→ SUPPLIED TEXT:
If his goals is 1 , then his views are muddled. There is a saying, that Computer Science CS is as much science as fluid dynamics in plumbing. Today we have so much confusion in computer science is partly due to the infancy of the field, and partly due to the ease for laymen to entry. Open a college student's science textbook, it is amazing that the most abstruse facts of nature are explained in perfect detail.

Particles smaller than visible light wavelength are measured and classified, the age of universe is estimated, and abstract ideas in math so advanced that it takes years of training just to be able to imagine it.

It is worth noting that each chapter represents years of knowledge. If we ignore the hardware part of computer science, then it reduces to mathematics. The math for CS is only 50 years old.

The confusion is understandable. In analogy, the state of physics of ancient times is as much a science as plumbing in their time. On the other hand, it is very likely that CS 50 years from today will be so advanced to be barely recognizable.

The author's comments are mainly about human psychology towards software. He discusses or summarizes people's habits in programing, language productivity statistics, preference of syntax, small vs large languages, pitfalls of object oriented programing…etc. These issues are of superficial nature in CS. The only real progress in CS in the long run is by solving math problems.

The short term solution is to educate programers. Teach them algorithms, algebra, symbolic logic, discrete math, or even scientific philosophy. Teach them to think independently and logically, so the quality of the corporate programer as a whole can be improved, and the worse-is-better pest can decrease. In the subject of human psychology to software technology, there are nobler approaches, in either scientific direction or observational.

The author's comments read like crackpot's.

→ STATED TASK 1:
Reproduce the computer science commentary from "Particles smaller than" up to and including "to imagine it.", renaming "universe" as "cosmos".
The entries were taken from a different source than the computer science commentary.

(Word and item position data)
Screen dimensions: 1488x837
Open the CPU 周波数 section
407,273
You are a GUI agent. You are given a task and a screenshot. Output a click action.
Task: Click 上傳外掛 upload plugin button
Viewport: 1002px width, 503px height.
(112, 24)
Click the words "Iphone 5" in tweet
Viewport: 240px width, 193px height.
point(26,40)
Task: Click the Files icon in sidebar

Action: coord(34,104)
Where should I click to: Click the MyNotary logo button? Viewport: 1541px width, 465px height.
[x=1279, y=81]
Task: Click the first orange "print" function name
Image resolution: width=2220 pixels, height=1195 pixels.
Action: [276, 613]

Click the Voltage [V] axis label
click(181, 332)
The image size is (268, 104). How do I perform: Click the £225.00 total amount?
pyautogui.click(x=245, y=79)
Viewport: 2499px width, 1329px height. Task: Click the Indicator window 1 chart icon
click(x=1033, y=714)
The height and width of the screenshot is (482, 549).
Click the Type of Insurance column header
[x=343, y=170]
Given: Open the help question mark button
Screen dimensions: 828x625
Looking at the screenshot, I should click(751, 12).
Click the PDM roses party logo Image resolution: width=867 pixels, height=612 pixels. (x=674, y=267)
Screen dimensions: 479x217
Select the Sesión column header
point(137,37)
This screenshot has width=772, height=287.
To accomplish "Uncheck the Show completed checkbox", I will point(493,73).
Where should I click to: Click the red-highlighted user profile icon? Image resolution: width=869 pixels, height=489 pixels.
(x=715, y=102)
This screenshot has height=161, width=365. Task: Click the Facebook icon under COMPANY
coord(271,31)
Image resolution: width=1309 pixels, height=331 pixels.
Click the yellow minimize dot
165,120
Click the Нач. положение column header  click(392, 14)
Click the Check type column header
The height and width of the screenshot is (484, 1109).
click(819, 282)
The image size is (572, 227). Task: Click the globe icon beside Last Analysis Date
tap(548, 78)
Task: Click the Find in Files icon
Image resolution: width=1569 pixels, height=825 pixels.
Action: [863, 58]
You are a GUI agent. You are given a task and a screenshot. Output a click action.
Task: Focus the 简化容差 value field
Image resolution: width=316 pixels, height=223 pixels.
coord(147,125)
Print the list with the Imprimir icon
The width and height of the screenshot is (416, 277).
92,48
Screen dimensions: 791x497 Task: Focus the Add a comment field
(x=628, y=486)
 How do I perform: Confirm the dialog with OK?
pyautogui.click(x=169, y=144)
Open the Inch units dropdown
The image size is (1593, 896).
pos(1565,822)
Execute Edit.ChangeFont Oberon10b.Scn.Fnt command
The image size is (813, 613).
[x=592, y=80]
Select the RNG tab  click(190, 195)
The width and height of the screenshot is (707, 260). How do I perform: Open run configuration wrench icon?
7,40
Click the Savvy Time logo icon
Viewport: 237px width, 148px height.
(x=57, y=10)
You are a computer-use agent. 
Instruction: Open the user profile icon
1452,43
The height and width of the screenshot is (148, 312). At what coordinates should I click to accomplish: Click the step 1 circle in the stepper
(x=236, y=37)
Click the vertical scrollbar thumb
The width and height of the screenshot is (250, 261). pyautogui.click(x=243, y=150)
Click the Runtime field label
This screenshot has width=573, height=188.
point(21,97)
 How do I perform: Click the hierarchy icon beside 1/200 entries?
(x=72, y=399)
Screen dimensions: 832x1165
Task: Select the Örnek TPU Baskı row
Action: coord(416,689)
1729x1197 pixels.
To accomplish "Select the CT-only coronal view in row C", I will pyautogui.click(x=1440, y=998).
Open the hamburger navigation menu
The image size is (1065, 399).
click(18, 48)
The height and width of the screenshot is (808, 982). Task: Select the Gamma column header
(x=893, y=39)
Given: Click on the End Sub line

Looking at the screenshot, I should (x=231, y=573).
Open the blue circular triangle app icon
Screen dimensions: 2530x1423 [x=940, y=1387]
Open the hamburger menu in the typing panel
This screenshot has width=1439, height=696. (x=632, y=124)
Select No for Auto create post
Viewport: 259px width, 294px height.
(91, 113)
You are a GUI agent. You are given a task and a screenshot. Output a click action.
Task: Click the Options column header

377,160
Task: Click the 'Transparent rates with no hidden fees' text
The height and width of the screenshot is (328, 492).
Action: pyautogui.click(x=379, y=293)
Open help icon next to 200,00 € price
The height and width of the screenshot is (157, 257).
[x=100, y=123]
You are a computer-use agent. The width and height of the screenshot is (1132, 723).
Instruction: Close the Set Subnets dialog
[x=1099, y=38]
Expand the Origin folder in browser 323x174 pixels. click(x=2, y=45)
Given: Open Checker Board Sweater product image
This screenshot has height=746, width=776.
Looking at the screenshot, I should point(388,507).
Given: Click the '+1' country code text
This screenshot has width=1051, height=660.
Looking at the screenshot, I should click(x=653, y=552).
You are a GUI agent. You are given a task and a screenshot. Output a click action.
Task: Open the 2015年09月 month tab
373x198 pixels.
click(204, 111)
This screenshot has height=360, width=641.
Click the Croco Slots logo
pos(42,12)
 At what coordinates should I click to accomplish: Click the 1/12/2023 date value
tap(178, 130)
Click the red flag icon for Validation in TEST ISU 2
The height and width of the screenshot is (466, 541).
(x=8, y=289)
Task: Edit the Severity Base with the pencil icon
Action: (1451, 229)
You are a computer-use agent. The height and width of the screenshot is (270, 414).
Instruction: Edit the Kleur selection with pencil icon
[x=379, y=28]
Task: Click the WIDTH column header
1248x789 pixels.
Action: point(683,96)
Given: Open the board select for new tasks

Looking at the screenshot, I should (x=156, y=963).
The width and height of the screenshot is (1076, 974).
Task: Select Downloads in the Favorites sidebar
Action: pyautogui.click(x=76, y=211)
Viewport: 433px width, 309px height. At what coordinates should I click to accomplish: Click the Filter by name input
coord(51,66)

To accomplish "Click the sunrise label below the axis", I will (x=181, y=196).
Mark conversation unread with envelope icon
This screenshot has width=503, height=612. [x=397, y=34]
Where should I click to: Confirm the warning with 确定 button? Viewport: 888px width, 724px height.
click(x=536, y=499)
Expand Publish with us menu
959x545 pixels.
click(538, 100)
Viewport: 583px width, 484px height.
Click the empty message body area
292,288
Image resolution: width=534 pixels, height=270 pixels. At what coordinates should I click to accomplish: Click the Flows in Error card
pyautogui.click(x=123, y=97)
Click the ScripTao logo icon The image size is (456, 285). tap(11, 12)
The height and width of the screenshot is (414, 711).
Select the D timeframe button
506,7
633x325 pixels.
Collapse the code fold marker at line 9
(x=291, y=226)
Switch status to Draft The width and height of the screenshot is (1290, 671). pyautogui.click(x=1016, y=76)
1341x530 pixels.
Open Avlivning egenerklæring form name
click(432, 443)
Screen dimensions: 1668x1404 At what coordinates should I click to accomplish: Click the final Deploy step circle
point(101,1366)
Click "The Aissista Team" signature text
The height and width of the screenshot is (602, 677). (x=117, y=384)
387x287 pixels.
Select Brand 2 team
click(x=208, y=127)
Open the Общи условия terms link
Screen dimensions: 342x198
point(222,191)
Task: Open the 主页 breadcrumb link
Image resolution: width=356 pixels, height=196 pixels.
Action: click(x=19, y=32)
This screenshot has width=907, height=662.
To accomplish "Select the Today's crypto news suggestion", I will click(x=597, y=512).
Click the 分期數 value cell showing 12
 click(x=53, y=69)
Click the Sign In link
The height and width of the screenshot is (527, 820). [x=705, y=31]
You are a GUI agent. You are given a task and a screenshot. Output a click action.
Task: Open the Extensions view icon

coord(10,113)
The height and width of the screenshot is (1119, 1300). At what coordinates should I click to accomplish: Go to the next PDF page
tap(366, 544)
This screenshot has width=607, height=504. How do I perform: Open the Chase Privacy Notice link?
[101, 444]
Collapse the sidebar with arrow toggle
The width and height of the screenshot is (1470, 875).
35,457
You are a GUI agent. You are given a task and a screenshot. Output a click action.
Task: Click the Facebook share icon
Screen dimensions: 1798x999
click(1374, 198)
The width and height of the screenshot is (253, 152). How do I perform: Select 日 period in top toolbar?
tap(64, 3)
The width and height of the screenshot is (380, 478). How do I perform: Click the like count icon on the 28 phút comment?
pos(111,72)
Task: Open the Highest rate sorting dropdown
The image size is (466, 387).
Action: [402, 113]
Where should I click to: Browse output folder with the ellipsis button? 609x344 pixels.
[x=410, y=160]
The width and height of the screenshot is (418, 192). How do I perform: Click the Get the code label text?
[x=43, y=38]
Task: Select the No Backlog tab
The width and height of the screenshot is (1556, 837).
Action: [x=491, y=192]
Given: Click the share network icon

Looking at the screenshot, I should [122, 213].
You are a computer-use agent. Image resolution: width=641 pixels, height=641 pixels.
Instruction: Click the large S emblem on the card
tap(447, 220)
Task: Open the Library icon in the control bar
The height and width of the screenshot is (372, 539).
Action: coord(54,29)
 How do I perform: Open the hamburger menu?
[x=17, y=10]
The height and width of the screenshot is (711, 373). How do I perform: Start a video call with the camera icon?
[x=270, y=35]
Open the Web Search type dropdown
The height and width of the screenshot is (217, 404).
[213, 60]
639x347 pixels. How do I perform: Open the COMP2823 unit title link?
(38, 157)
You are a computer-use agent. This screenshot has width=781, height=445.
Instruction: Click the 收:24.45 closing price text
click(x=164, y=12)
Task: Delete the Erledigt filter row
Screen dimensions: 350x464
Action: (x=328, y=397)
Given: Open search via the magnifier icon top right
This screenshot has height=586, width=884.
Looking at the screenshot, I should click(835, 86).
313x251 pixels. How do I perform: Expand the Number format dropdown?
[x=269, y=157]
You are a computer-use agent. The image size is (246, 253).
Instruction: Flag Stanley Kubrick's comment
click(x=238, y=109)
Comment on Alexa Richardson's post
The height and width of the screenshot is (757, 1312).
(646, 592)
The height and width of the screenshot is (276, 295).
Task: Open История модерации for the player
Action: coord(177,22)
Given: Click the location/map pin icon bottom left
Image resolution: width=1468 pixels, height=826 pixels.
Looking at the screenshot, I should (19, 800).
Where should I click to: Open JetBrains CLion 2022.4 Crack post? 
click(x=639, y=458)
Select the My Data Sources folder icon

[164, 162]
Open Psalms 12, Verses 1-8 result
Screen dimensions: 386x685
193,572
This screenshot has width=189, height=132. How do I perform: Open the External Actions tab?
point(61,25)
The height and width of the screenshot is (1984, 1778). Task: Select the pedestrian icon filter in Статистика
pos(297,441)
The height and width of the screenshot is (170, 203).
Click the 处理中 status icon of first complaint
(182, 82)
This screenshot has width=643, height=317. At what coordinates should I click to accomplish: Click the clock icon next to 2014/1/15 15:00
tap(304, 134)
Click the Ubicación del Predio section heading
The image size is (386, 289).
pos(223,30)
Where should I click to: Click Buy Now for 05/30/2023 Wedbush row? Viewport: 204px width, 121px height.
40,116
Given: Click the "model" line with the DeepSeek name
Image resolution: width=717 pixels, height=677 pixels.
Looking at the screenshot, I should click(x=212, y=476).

→ STATED TASK 2:
Retype the entries from their first line up to and including the line with "Action: coord(34,104)".

→ WORKED ANSWER 1:
Particles smaller than visible light wavelength are measured and classified, the age of cosmos is estimated, and abstract ideas in math so advanced that it takes years of training just to be able to imagine it.

→ WORKED ANSWER 2:
Screen dimensions: 1488x837
Open the CPU 周波数 section
407,273
You are a GUI agent. You are given a task and a screenshot. Output a click action.
Task: Click 上傳外掛 upload plugin button
Viewport: 1002px width, 503px height.
(112, 24)
Click the words "Iphone 5" in tweet
Viewport: 240px width, 193px height.
point(26,40)
Task: Click the Files icon in sidebar

Action: coord(34,104)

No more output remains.